=== Available data ===

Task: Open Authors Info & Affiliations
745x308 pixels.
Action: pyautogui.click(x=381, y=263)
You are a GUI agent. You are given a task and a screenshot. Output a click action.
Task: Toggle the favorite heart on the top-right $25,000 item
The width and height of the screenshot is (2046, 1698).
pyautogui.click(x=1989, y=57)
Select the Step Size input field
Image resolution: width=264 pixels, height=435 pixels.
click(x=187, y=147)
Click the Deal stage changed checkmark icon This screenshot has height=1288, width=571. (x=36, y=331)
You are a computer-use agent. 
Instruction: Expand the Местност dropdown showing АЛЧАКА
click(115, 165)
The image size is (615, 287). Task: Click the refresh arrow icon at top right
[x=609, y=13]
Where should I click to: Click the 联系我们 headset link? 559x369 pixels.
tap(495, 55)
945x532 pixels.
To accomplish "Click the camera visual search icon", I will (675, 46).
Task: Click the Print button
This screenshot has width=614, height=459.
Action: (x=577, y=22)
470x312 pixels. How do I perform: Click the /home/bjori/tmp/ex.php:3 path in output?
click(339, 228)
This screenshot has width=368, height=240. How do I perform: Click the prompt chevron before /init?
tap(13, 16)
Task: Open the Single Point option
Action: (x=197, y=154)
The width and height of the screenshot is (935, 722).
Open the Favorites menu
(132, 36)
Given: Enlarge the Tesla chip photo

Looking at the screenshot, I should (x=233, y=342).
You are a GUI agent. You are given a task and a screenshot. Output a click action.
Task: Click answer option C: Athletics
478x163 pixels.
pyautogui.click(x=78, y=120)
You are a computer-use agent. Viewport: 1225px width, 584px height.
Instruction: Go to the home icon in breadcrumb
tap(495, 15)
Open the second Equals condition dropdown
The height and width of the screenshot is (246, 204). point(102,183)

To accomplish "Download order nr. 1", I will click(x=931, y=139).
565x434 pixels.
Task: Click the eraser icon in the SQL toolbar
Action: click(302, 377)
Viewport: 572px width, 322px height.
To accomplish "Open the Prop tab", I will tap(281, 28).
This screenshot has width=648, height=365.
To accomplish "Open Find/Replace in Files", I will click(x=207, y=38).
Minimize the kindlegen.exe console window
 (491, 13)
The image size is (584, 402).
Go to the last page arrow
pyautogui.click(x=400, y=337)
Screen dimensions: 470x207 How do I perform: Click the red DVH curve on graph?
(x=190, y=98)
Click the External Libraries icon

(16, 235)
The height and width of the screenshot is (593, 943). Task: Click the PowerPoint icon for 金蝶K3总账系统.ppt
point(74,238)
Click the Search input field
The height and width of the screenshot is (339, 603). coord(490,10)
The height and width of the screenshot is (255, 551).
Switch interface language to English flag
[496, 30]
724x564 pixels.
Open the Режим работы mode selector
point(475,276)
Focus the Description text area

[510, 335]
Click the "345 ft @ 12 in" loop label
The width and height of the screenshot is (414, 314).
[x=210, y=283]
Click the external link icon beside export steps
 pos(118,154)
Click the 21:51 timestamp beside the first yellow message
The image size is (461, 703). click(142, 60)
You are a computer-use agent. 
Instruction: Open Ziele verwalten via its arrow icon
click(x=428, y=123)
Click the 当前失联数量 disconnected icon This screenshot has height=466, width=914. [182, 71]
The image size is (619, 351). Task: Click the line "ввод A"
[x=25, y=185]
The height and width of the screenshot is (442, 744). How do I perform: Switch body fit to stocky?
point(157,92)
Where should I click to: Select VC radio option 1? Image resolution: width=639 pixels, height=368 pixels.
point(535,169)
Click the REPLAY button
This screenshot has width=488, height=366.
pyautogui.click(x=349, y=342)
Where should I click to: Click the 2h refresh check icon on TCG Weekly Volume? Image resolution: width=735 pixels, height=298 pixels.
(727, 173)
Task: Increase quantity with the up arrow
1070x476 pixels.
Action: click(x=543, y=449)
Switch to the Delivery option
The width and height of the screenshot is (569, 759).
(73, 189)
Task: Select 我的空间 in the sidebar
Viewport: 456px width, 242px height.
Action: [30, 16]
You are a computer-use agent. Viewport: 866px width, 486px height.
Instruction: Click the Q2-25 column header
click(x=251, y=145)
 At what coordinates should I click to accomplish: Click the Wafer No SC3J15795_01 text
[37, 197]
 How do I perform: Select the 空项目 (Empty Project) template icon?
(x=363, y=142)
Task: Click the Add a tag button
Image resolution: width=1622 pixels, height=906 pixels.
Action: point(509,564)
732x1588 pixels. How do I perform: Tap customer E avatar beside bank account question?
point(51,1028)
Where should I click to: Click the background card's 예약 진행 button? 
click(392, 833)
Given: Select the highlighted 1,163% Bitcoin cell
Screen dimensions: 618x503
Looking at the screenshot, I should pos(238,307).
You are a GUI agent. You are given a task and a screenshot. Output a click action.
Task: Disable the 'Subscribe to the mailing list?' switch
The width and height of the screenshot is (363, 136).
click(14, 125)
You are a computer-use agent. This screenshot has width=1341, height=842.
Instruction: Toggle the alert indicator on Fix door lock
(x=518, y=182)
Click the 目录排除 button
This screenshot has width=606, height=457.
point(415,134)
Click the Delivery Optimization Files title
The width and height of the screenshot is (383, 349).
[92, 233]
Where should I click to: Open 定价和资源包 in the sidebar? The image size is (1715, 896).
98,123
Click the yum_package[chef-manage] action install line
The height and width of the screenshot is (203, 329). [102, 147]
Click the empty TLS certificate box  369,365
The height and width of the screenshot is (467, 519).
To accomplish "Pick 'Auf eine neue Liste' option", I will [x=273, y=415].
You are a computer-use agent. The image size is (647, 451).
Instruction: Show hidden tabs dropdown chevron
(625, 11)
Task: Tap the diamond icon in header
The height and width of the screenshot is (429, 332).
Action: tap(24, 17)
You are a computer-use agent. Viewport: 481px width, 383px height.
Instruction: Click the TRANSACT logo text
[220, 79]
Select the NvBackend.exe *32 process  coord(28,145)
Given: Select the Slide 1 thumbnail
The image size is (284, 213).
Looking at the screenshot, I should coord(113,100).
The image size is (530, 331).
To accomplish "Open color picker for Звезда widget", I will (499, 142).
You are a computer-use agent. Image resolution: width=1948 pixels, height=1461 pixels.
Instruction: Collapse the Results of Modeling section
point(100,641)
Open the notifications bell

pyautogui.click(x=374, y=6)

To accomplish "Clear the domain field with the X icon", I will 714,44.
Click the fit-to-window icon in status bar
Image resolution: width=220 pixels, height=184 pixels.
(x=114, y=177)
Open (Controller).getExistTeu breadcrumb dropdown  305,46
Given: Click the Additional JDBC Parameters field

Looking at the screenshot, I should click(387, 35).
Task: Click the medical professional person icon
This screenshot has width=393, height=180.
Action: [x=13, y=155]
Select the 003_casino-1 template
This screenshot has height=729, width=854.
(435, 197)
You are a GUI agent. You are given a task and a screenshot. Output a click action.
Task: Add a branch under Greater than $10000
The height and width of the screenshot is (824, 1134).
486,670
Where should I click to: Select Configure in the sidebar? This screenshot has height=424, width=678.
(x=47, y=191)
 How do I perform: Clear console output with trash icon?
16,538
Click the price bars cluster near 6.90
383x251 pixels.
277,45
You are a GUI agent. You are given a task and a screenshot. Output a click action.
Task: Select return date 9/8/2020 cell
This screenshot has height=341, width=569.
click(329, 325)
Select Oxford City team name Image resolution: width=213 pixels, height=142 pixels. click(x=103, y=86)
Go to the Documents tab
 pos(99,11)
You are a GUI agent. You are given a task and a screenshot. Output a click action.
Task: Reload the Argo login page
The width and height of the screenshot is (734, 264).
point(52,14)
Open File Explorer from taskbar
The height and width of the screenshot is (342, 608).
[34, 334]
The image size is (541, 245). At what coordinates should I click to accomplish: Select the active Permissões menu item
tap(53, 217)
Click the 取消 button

===

▶ The exercise
Please copy out the data above word for word, everything from the line containing "Task: Increase quantity with the up arrow" down to the line containing "will [x=273, y=415].", with both of those lines included.

▶ Output below
Task: Increase quantity with the up arrow
1070x476 pixels.
Action: click(x=543, y=449)
Switch to the Delivery option
The width and height of the screenshot is (569, 759).
(73, 189)
Task: Select 我的空间 in the sidebar
Viewport: 456px width, 242px height.
Action: [30, 16]
You are a computer-use agent. Viewport: 866px width, 486px height.
Instruction: Click the Q2-25 column header
click(x=251, y=145)
 At what coordinates should I click to accomplish: Click the Wafer No SC3J15795_01 text
[37, 197]
 How do I perform: Select the 空项目 (Empty Project) template icon?
(x=363, y=142)
Task: Click the Add a tag button
Image resolution: width=1622 pixels, height=906 pixels.
Action: point(509,564)
732x1588 pixels. How do I perform: Tap customer E avatar beside bank account question?
point(51,1028)
Where should I click to: Click the background card's 예약 진행 button? 
click(392, 833)
Given: Select the highlighted 1,163% Bitcoin cell
Screen dimensions: 618x503
Looking at the screenshot, I should pos(238,307).
You are a GUI agent. You are given a task and a screenshot. Output a click action.
Task: Disable the 'Subscribe to the mailing list?' switch
The width and height of the screenshot is (363, 136).
click(14, 125)
You are a computer-use agent. This screenshot has width=1341, height=842.
Instruction: Toggle the alert indicator on Fix door lock
(x=518, y=182)
Click the 目录排除 button
This screenshot has width=606, height=457.
point(415,134)
Click the Delivery Optimization Files title
The width and height of the screenshot is (383, 349).
[92, 233]
Where should I click to: Open 定价和资源包 in the sidebar? The image size is (1715, 896).
98,123
Click the yum_package[chef-manage] action install line
The height and width of the screenshot is (203, 329). [102, 147]
Click the empty TLS certificate box  369,365
The height and width of the screenshot is (467, 519).
To accomplish "Pick 'Auf eine neue Liste' option", I will [x=273, y=415].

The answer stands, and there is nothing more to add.